- [Short exercise]: Reproduce verbatim the passage of the Service Ping text starting with "There are several" and going on through "long running query.".

- [Reading text]:
============

Implement Service Ping

Service Ping consists of two kinds of data:

  • Counters: Track how often a certain event happened over time, such as how many CI/CD pipelines have run. They are monotonic and always trend up.
  • Observations: Facts collected from one or more GitLab instances and can carry arbitrary data. There are no general guidelines for how to collect those, due to the individual nature of that data.

To implement a new metric in Service Ping, follow these steps:

  1. Implement the required counter
  2. Name and place the metric
  3. Test counters manually using your Rails console
  4. Generate the SQL query
  5. Optimize queries with #database-lab
  6. Add the metric definition to the Metrics Dictionary
  7. Add the metric to the Versions Application
  8. Create a merge request
  9. Verify your metric
  10. Set up and test Service Ping locally

Instrumentation classes

note
Implementing metrics directly in usage_data.rb is deprecated. When you add or change a Service Ping Metric, you must migrate metrics to instrumentation classes. For information about the progress on migrating Service Ping metrics, see this epic.

For example, we have the following instrumentation class: lib/gitlab/usage/metrics/instrumentations/count_boards_metric.rb.

You should add it to usage_data.rb as follows:

boards: add_metric('CountBoardsMetric', time_frame: 'all'),

Types of counters

There are several types of counters for metrics:

note
Only use the provided counter methods. Each counter method contains a built-in fail-safe mechanism that isolates each counter to avoid breaking the entire Service Ping process.

Batch counters

For large tables, PostgreSQL can take a long time to count rows due to MVCC (Multi-version Concurrency Control). Batch counting is a counting method where a single large query is broken into multiple smaller queries. For example, instead of a single query querying 1,000,000 records, with batch counting, you can execute 100 queries of 10,000 records each. Batch counting is useful for avoiding database timeouts as each batch query is significantly shorter than one single long running query.

For GitLab.com, there are extremely large tables with 15 second query timeouts, so we use batch counting to avoid encountering timeouts. Here are the sizes of some GitLab.com tables:

Table Row counts in millions
merge_request_diff_commits 2280
ci_build_trace_sections 1764
merge_request_diff_files 1082
events 514

Batch counting requires indexes on columns to calculate max, min, and range queries. In some cases, you must add a specialized index on the columns involved in a counter.

Ordinary batch counters

Create a new database metrics instrumentation class with count operation for a given ActiveRecord_Relation

Method:

add_metric('CountIssuesMetric', time_frame: 'all')

============

- [Given material]:
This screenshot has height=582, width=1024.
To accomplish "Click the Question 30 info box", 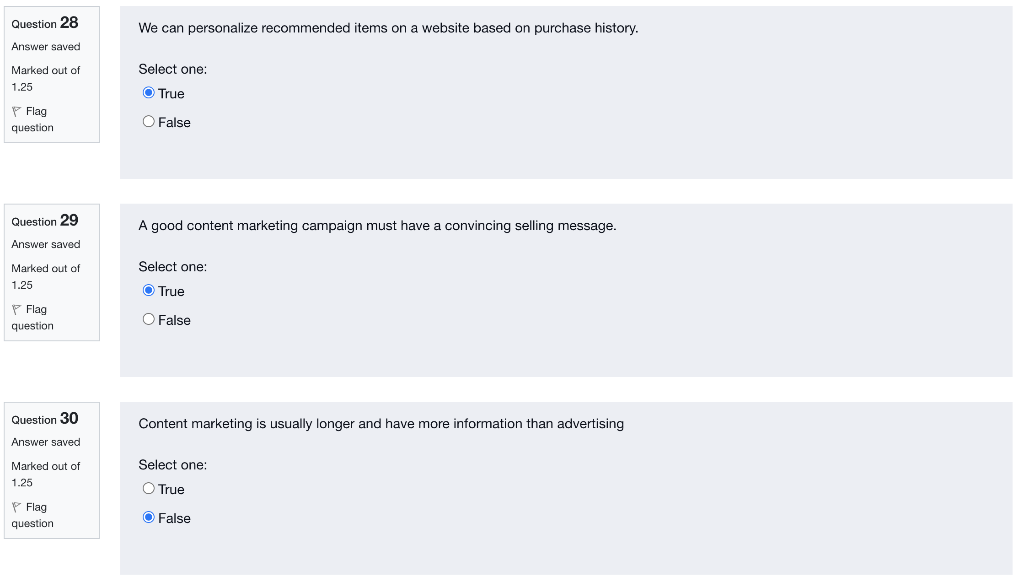I will [51, 470].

============

- [Written solution]:
There are several types of counters for metrics:

note
Only use the provided counter methods. Each counter method contains a built-in fail-safe mechanism that isolates each counter to avoid breaking the entire Service Ping process.

Batch counters

For large tables, PostgreSQL can take a long time to count rows due to MVCC (Multi-version Concurrency Control). Batch counting is a counting method where a single large query is broken into multiple smaller queries. For example, instead of a single query querying 1,000,000 records, with batch counting, you can execute 100 queries of 10,000 records each. Batch counting is useful for avoiding database timeouts as each batch query is significantly shorter than one single long running query.